Records provided:
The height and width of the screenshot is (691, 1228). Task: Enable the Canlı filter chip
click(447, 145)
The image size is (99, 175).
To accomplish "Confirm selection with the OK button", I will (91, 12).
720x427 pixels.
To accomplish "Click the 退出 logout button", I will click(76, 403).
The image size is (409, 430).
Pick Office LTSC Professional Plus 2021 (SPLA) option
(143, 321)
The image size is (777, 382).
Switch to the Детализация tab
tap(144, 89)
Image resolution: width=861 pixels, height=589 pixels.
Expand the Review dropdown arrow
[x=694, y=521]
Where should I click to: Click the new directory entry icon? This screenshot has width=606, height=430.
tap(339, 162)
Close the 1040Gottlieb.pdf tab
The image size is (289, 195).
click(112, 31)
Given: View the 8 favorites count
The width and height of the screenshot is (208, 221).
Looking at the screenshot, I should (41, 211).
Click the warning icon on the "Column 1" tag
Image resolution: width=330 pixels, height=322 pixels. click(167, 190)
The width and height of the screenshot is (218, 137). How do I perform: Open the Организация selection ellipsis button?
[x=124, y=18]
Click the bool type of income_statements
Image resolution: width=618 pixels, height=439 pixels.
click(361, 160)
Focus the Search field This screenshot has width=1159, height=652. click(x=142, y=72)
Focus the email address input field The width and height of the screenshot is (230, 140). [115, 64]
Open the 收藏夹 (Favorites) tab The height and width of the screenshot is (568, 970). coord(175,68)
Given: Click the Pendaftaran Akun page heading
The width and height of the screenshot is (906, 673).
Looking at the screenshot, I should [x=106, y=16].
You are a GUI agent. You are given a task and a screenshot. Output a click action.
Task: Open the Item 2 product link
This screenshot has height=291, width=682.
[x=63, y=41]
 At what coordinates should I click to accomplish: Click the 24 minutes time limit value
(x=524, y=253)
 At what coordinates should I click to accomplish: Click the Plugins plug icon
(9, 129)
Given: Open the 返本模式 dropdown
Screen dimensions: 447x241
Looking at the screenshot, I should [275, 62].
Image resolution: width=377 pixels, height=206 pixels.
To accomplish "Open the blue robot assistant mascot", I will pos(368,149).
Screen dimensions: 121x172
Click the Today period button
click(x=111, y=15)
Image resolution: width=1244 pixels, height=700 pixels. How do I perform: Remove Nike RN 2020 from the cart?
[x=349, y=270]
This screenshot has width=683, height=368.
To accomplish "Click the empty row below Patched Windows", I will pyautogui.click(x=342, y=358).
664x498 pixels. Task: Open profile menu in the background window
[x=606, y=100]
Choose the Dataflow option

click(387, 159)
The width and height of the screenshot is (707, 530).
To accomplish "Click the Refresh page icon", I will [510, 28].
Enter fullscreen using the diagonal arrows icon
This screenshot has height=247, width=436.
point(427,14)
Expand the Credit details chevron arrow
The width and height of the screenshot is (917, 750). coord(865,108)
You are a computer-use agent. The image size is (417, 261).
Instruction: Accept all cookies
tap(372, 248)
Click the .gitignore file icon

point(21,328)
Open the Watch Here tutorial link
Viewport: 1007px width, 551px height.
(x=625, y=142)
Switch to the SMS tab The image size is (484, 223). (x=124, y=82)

Work instruction:
Using the listing above, report each line that mentions the word "link".

Response area:
Task: Open the Item 2 product link
Open the Watch Here tutorial link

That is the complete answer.